Qu’est-ce que vous achetez pendant les soldes ?

Ce matin, je me suis rendue compte que les soldes n’ont plus du tout le même effet sur moi que ce qu’ils pouvaient avoir il y a quelques années.

À l’époque, je gagnais moins bien ma vie, mais surtout, j’avais tendance à l’achat compulsif. De fait, cette période ressemblait pour moi à une vaste orgie, les prix bas décuplant ma boulimie consumériste.

La plupart du temps, je ne retirai pourtant que peu de satisfaction de mes acquisitions. Je ne compte plus le nombre de fringues portées une fois ou deux seulement. Ou tout simplement renvoyées manu militari après un essayage sommaire mais plus tranquille chez moi. Sur le moment, pourtant, il avait fallu que j’achète cette veste, cette robe, cette paire de chaussures, ces trois tasses à thé dont je n’avais absolument pas besoin, comme hypnotisée par le rabais que je « gagnais » et qui, de fait, m’autorisait à ne pas « me priver ».

Est-ce l’âge, les soldes flottants et ventes privées toute l’année, la psychothérapie ou les trois à la fois qui m’ont transformée ? Le fait est que ces deux dernières années, j’ai naturellement revu mon approche de la démarque.

De manière générale, j’achète beaucoup moins (tous rayons confondus), mais, je crois, mieux. Plus durable en tout cas. Je fais davantage attention aux matières, à la coupe, à la provenance, à la qualité dans son ensemble. Et, surtout, j’évite d’accumuler plusieurs exemplaires d’un même produit.
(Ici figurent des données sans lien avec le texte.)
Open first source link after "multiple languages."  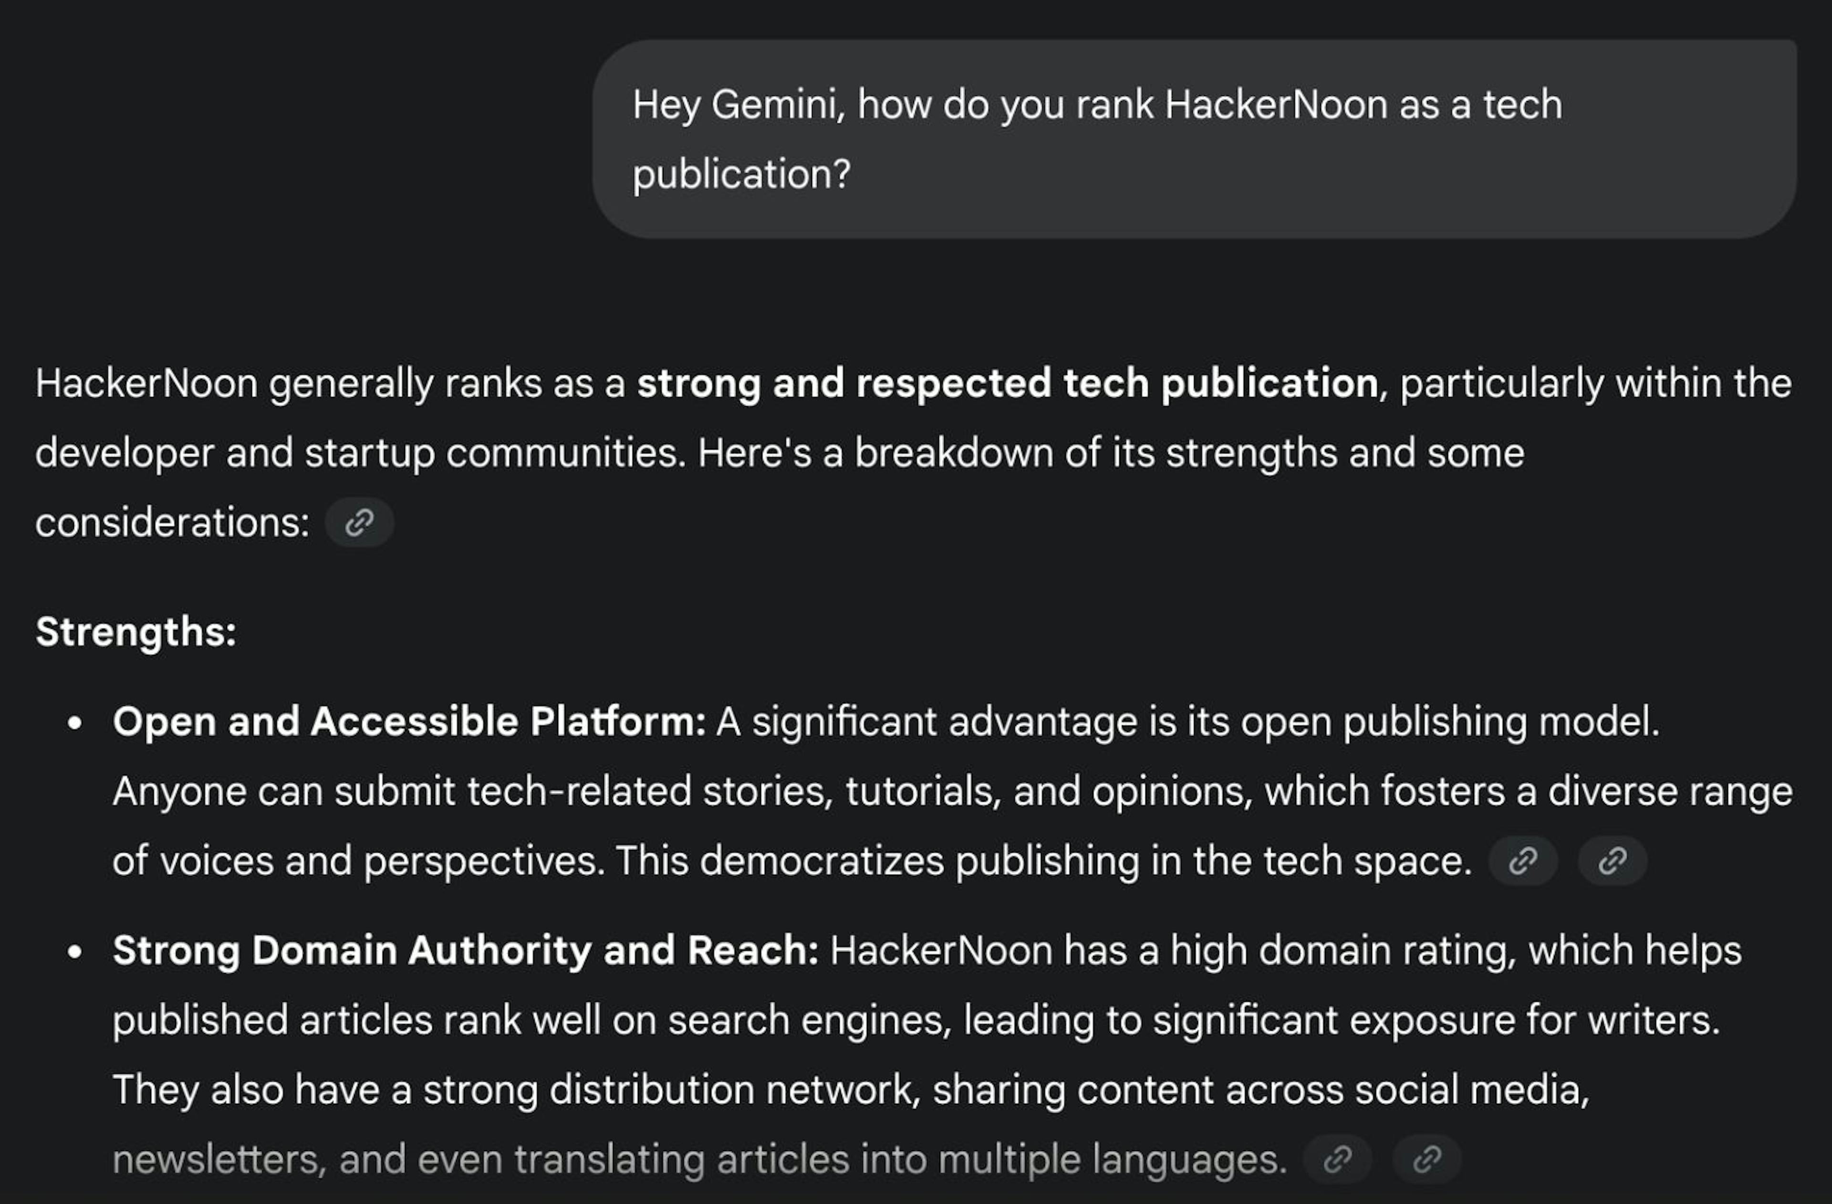(x=1337, y=1159)
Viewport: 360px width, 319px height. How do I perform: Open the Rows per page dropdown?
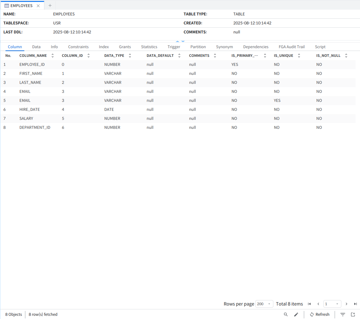[x=264, y=304]
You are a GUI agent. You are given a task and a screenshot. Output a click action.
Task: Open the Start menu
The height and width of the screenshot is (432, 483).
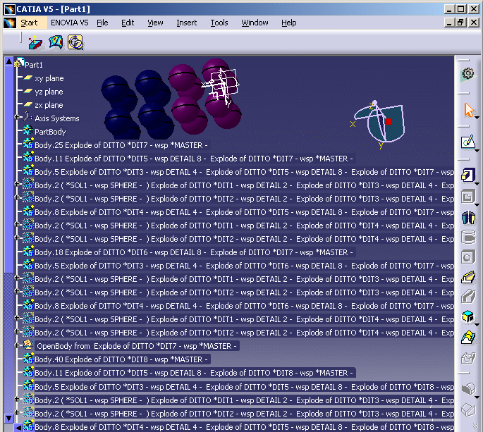click(29, 23)
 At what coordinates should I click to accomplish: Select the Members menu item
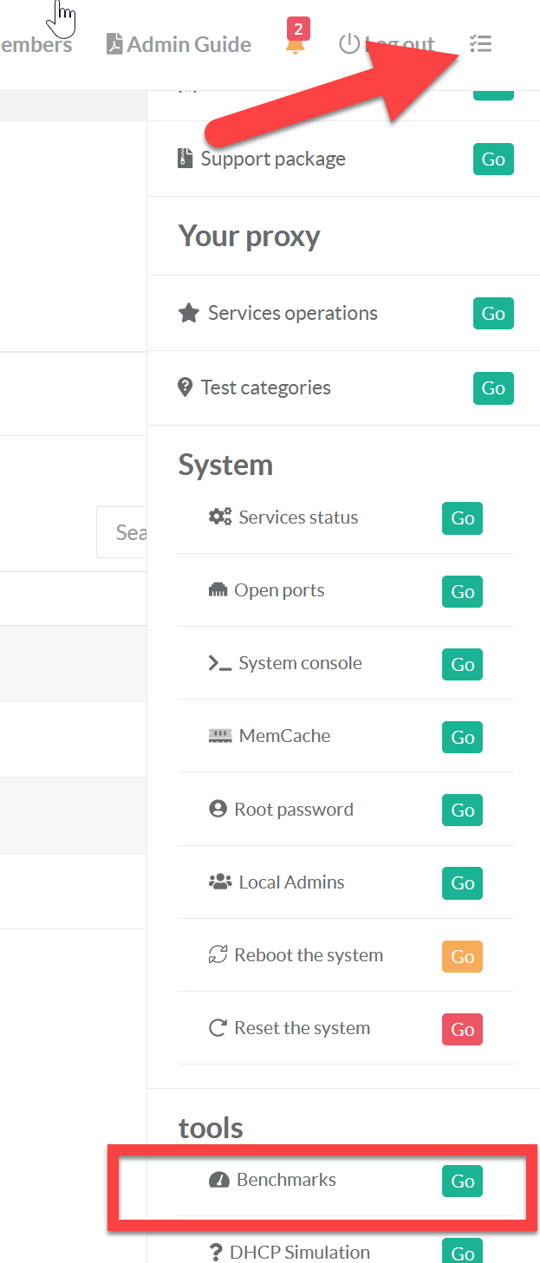pos(36,44)
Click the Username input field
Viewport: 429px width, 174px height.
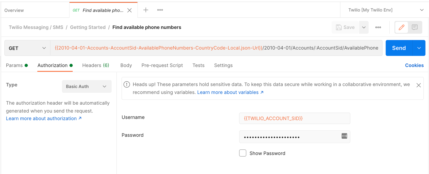point(294,118)
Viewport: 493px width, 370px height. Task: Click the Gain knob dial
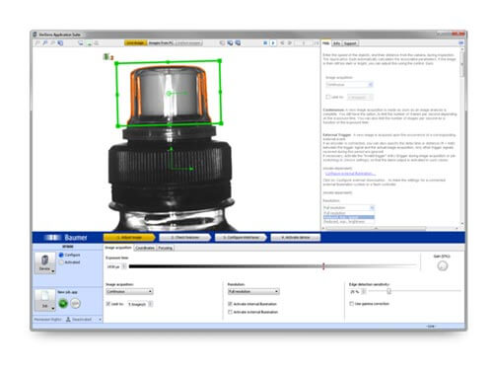point(443,266)
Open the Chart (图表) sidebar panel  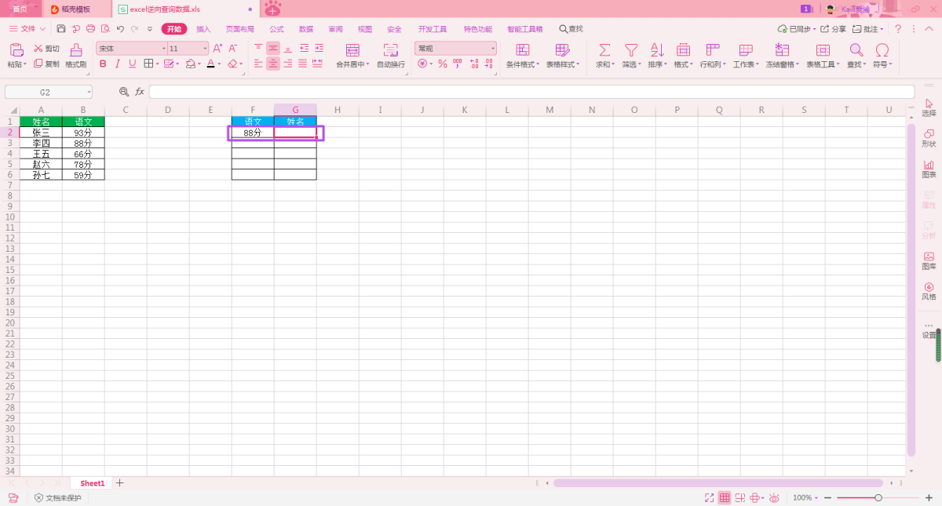click(929, 169)
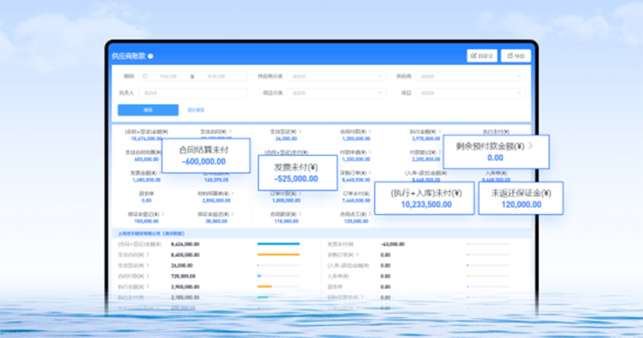Click the orange progress bar for 8,400,000.00
Image resolution: width=643 pixels, height=338 pixels.
click(x=278, y=254)
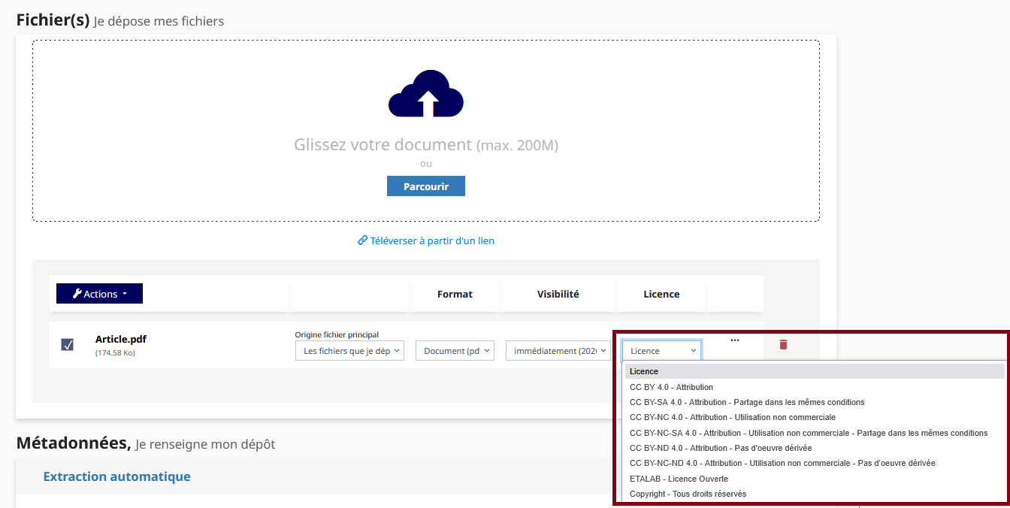Click the Parcourir button
The height and width of the screenshot is (508, 1010).
425,186
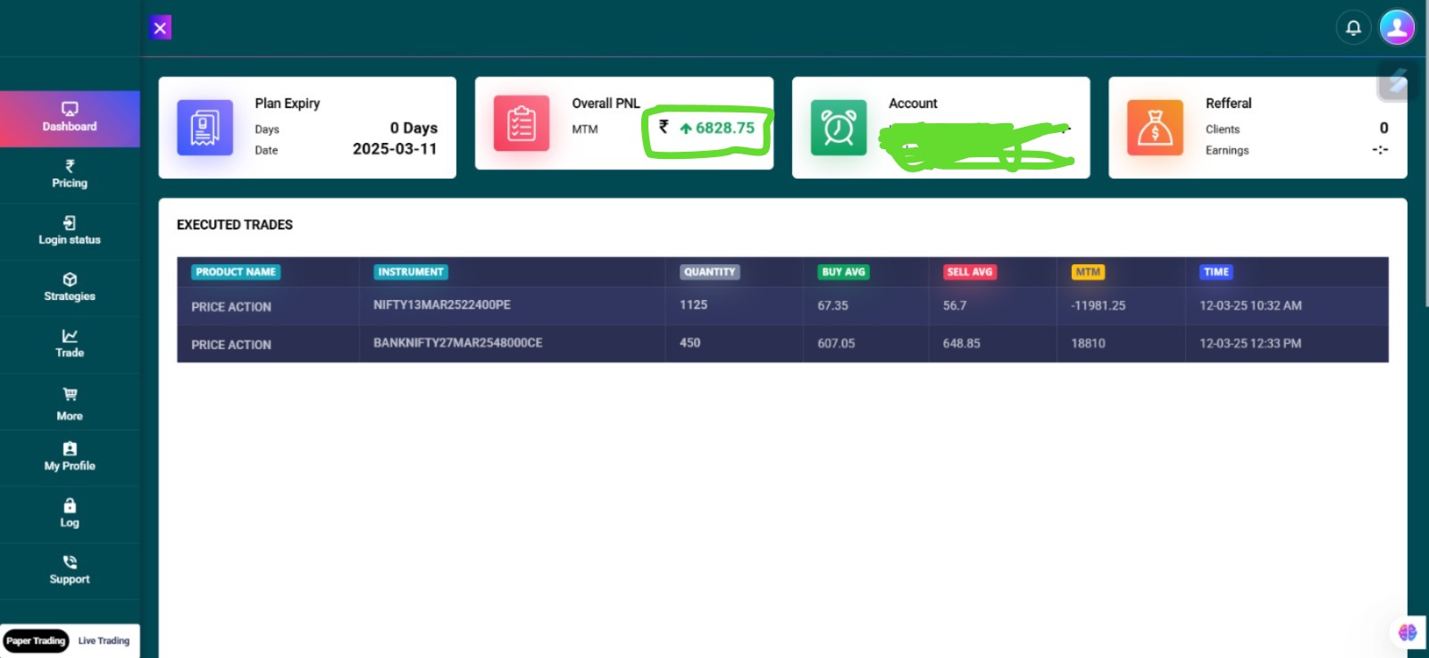Click the Plan Expiry receipt icon

tap(205, 128)
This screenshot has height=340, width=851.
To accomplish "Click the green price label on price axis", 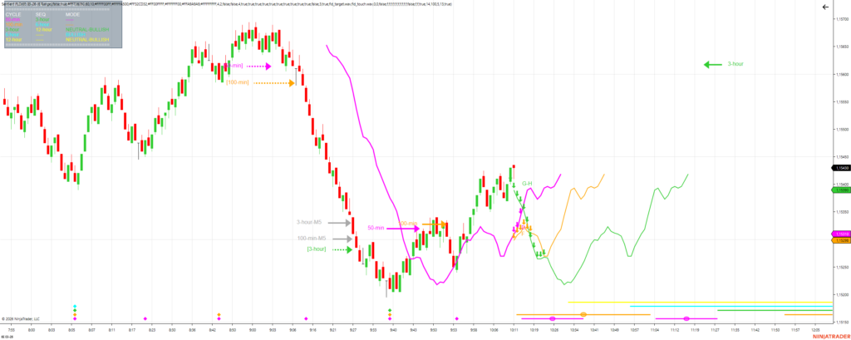I will [x=841, y=190].
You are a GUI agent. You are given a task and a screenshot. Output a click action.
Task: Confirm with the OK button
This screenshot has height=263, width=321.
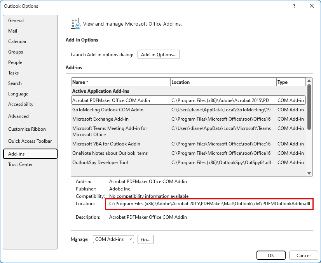271,255
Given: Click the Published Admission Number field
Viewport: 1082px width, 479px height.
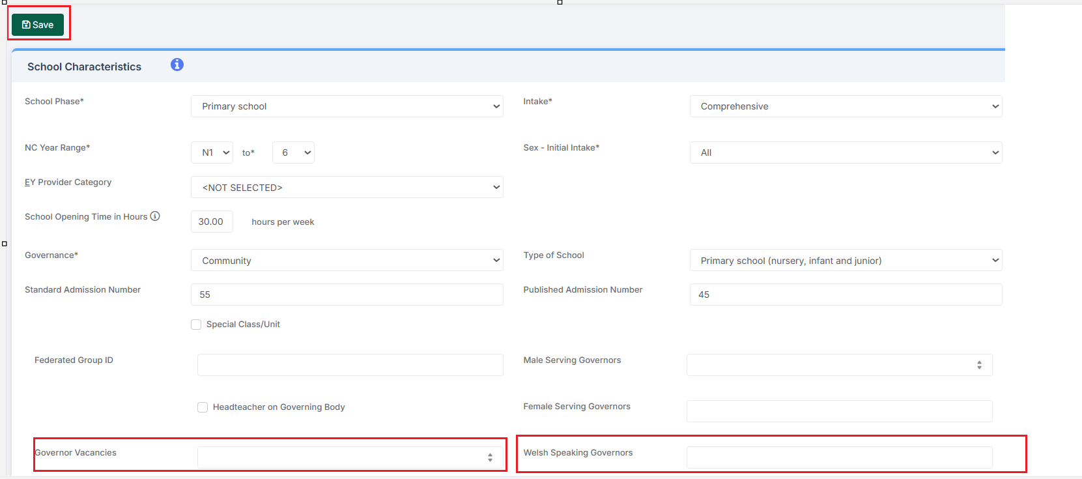Looking at the screenshot, I should pyautogui.click(x=846, y=295).
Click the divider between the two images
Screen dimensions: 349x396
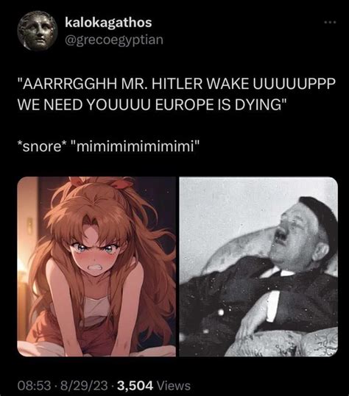pyautogui.click(x=177, y=267)
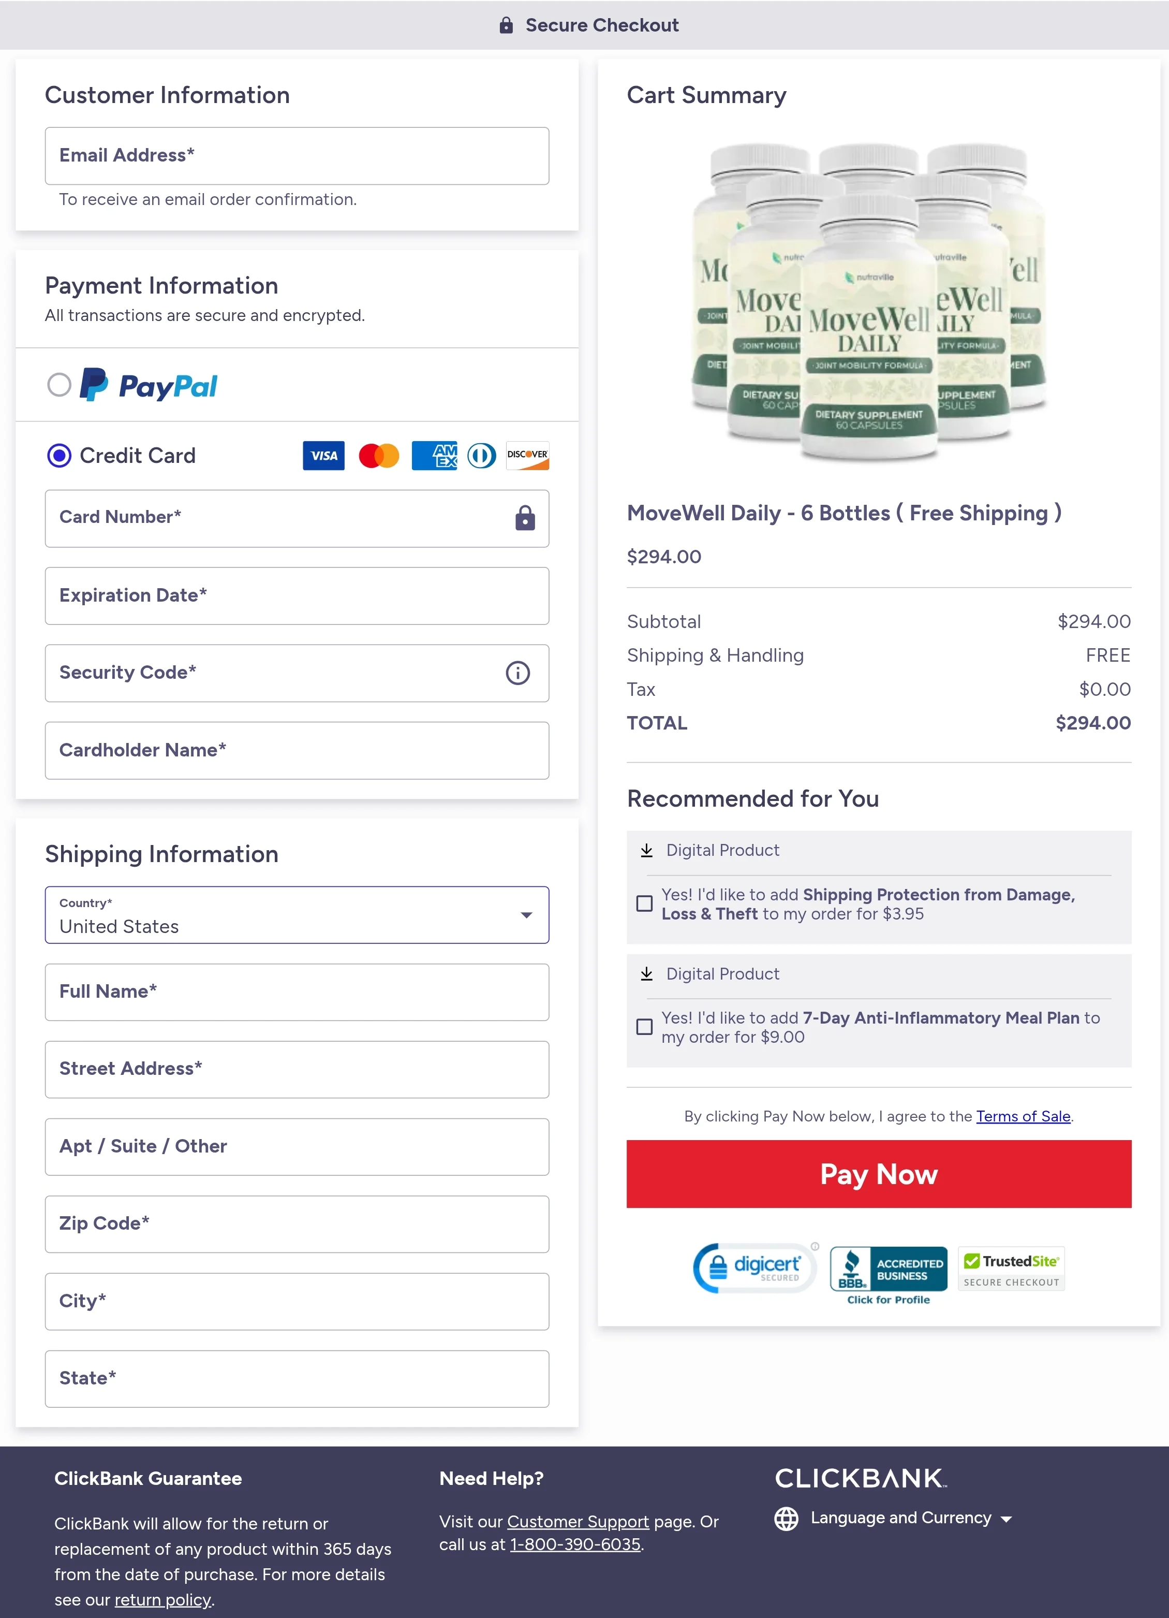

Il m’a fallu du temps pour l’admettre mais je n’ai définitivement pas besoin de 20 paires de chaussettes, 35 culottes et 42 robes.

Pour rationaliser ma relation aux choses je trie beaucoup plus souvent, appliquant deux règles, dont l’une directement piquée à Marie Kondo, prêtresse nippone du rangement : si ça ne te procure plus de plaisir, de joie, de ravissement, jette. La deuxième étant : si tu ne l’as pas porté / ne t’en es pas servi depuis plus d’un an, jette.

De fait, mes achats sont beaucoup plus posés et réfléchis. Là où autrefois j’achetais pour finalement « ajouter » à mes collections (parce qu’à ce stade, je crois qu’on peut parler de collections), désormais, j’achète surtout pour « remplacer ».

Durant ces soldes d’hiver, j’ai donc racheté : une paire de bottines en cuir (après m’être séparée de vieilles Clarks usées), une paire de bottes de pluie Méduse (après m’être séparée, à contrecoeur certes, d’une paire offerte il y a peu mais pas du tout à ma taille, ce qui faisait que je ne les portais jamais…), un gilet noir (un basique qui manquait à ma garde-robe), une « petite » veste noire (idem), deux T-shirt d’intérieur en coton Uniqlo, 5 paires de collants opaques Dim et une poêle à frire à bords hauts -oui c’est précis.

J’aurais aimé trouver une ou deux robes pour la mi-saison chez COS, mon enseigne favorite pour ce type de vêtements, mais rien ne m’a plu à ce jour. C’est ma troisième règle : avant d’acheter, je me demande toujours si cela me plait vraiment, si je le porterais / m’en servirais souvent. Au besoin, je me donne 24 h avant de valider mon panier virtuel, manière de voir s’il me fait toujours envie le lendemain. Ou je repose le cintre et repasse plus tard en magasin.

Pour l’heure, rien d’autre sur ma liste de courses, hormis deux portes de placard sur mesure. Pas de bol, ce ne sera pas soldé.